I don’t mean to be snide. And I fully realize that what I looked forward to in this movie is not an easy thing to pull off. But you are Bradley Cooper, you have had a great success as a filmmaker with A Star is Born, you are serious enough about playing this new role to take conducting lessons for six years, and you obviously are smart enough to recognize that the character who you wish to bring to the screen is one of the more complex artists of the 20th century.
One might wish Mr. Cooper had asked, how about we get someone other than ourselves to punch up the screenplay by Josh Singer? Especially since it appears that neither Martin Scorsese nor Stephen Spielberg could get this film off the ground with the Singer screenplay, despite the writer’s Oscar win for Spotlight.
Just maybe it would be a good idea to bring in a writer with sterling credentials to bring all these elements together into a more interesting/complex motion picture. Maybe Aaron Sorkin or Tom Stoppard? Or, as Cooper determined, you could do it yourself…

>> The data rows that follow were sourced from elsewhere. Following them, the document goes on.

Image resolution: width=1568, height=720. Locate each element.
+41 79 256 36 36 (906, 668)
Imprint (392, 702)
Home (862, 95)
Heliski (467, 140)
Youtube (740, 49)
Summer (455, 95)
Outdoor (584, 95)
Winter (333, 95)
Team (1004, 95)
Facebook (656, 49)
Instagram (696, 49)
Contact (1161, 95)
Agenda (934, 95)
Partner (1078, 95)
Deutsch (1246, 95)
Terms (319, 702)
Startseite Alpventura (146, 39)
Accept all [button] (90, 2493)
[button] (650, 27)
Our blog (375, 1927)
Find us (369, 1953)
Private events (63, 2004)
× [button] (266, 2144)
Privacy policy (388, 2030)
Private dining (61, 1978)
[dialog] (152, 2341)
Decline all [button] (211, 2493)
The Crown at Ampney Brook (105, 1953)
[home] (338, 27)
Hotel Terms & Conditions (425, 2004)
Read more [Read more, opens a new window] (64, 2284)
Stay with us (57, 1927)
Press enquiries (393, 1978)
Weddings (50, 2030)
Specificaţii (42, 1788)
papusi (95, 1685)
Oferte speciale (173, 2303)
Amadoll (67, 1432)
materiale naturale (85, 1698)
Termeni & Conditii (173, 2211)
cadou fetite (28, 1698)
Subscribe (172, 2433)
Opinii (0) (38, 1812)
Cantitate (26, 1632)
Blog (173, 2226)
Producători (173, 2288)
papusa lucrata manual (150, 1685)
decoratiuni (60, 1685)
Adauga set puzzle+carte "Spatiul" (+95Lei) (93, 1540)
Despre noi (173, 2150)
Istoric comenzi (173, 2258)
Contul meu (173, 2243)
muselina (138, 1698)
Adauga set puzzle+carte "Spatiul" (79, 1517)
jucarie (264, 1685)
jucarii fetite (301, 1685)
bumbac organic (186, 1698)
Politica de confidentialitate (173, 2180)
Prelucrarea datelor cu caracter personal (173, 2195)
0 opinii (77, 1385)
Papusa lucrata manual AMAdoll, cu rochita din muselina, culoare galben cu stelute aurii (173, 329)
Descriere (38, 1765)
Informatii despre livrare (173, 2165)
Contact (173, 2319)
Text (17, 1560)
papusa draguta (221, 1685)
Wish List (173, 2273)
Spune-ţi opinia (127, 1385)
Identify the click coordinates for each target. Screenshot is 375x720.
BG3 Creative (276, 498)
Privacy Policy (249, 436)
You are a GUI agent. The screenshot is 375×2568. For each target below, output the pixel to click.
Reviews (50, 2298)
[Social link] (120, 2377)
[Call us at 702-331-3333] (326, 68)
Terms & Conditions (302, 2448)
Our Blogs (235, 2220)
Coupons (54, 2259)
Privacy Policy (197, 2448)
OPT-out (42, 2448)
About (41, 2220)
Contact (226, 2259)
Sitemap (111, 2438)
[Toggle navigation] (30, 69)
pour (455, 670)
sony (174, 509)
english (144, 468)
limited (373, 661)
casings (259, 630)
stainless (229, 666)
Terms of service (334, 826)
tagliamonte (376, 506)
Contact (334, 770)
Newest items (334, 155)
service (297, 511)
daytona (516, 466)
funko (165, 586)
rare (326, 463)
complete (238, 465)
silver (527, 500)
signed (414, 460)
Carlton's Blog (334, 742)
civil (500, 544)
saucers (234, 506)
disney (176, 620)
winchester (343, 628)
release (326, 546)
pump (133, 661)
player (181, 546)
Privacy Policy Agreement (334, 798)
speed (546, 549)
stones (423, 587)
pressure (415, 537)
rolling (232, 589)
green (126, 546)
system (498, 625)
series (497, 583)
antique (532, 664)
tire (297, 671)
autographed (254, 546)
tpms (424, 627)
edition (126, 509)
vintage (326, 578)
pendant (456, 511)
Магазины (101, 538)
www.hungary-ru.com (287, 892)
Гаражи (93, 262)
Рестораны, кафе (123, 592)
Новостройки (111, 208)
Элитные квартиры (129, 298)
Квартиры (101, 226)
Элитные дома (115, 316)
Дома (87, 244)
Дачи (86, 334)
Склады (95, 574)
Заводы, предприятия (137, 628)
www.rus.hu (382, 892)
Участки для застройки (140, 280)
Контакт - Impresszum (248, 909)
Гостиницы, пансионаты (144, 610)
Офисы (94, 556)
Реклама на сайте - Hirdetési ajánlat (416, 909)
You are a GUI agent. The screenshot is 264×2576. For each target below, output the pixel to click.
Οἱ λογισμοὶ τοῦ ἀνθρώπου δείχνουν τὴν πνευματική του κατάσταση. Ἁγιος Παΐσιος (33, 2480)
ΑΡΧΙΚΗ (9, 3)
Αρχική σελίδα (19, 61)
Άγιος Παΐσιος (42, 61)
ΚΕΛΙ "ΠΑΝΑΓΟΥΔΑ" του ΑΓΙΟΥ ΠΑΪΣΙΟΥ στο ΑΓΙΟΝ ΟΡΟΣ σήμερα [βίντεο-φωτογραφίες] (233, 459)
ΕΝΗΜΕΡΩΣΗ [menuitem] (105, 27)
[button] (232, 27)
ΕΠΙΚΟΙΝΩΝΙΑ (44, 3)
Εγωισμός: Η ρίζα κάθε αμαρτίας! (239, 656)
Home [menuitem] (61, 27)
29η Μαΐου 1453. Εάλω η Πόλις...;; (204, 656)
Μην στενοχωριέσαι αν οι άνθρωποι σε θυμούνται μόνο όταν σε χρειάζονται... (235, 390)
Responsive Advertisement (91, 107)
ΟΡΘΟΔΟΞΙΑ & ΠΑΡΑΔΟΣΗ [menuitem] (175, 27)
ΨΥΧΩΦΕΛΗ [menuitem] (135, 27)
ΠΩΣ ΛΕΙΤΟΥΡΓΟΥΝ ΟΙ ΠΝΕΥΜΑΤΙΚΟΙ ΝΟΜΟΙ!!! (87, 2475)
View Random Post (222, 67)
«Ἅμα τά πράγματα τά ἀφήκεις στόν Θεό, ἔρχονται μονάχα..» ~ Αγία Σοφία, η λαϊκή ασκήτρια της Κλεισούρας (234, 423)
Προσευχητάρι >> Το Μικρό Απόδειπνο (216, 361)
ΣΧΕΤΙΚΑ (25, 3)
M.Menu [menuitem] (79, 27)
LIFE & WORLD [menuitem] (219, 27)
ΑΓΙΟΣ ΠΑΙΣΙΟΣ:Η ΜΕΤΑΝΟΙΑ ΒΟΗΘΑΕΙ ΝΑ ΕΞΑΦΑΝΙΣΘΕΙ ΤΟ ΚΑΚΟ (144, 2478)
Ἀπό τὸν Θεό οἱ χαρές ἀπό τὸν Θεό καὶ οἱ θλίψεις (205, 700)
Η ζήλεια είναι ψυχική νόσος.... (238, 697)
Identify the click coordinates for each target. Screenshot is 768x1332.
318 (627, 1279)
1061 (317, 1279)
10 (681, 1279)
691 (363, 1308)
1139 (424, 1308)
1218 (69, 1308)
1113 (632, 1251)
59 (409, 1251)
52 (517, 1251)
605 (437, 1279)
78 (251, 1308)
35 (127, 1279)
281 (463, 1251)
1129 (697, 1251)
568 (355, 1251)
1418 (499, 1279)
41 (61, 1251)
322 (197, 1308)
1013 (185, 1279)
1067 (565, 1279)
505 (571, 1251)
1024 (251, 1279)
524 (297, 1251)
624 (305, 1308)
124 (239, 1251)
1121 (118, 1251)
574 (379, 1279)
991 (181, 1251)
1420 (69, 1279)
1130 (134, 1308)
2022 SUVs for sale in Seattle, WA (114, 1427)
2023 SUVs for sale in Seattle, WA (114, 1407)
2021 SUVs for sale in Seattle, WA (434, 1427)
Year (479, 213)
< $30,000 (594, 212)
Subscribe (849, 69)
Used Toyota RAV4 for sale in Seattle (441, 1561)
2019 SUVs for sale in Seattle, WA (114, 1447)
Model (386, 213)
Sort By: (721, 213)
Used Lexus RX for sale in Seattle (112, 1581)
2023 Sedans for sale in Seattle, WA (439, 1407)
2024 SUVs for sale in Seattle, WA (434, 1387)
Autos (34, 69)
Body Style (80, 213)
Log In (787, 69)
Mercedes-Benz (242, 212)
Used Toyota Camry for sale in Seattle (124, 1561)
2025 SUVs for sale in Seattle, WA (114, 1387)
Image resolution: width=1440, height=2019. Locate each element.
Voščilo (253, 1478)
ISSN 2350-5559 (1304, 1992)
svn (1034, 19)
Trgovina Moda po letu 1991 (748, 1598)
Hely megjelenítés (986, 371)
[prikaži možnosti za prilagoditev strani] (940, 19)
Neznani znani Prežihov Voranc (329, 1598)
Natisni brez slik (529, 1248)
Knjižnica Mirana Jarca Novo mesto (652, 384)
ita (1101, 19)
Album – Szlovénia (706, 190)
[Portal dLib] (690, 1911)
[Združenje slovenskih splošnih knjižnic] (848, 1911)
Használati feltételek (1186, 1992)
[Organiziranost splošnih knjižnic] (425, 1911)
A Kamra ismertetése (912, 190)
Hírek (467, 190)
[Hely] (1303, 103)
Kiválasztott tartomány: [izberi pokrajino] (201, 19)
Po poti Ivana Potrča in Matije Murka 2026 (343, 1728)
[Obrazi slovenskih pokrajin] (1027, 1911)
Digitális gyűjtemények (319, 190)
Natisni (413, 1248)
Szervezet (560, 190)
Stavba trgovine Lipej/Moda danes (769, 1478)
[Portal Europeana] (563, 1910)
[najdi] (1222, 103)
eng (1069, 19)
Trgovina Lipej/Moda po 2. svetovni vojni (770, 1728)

Making motion pictures is a collaborative process. It is one of the things that makes movies unique. I just don’t buy into the auteur school of picture making, despite solid examples to the contrary (Chaplin, Keaton, plus all of those French guys from the 50s). I come from the school of producers who, when the director asks the writer a question, wants to hear the answer…out loud.
Had that theory of collaboration been applied to this movie, I have to believe Ms. Mulligan’s best scene would not have been photographed from half a basketball court away, featuring only her back to camera. I also believe that a truly collaborative dialogue between the producer, the director, and the writer (had they all not been the same guy) might well have delivered a more interesting and complicated movie.
I am sorry to rant on so. I lived most of my professional life in Hollywood as a producer of film and television and one of my pet peeves was the proliferation of credits and the advent of the hyphenate (the writer/producer and or the writer/director). It is my bias. Added to that is my own childhood remembrances of a father who was a fine (albeit not nationally known) musician and conductor.
I remember my dad in front of his East LA high school student musicians; they were as motley a crew as the public school system could provide. The quality of their sound varied from year to year, or from one composition to another, depending on its level of difficulty. But no matter what sound emerged, my father loomed over and leaned into that group of musicians as if they were the New York Philharmonic. He was someone Leonard Bernstein might have wished to emulate.
Blessed with physical strength and a great deal of grace, my father would pause between musical interludes to speak to the working-class parents who had come to hear their children play. Years before Leonard Bernstein would do the same thing on national TV… Aaron Rosenzweig would charm those assembled as he taught parent and child together to appreciate classical music.
I brought all that and more to the movie Maestro and came away with less. My bad. Maybe. Here is the good news: now that you have had your expectations for Maestro reduced, I can well imagine that perhaps you will find the movie more enjoyable than did this movie buff. I Hope so. The picture, flawed though it may be, really is well worth seeing.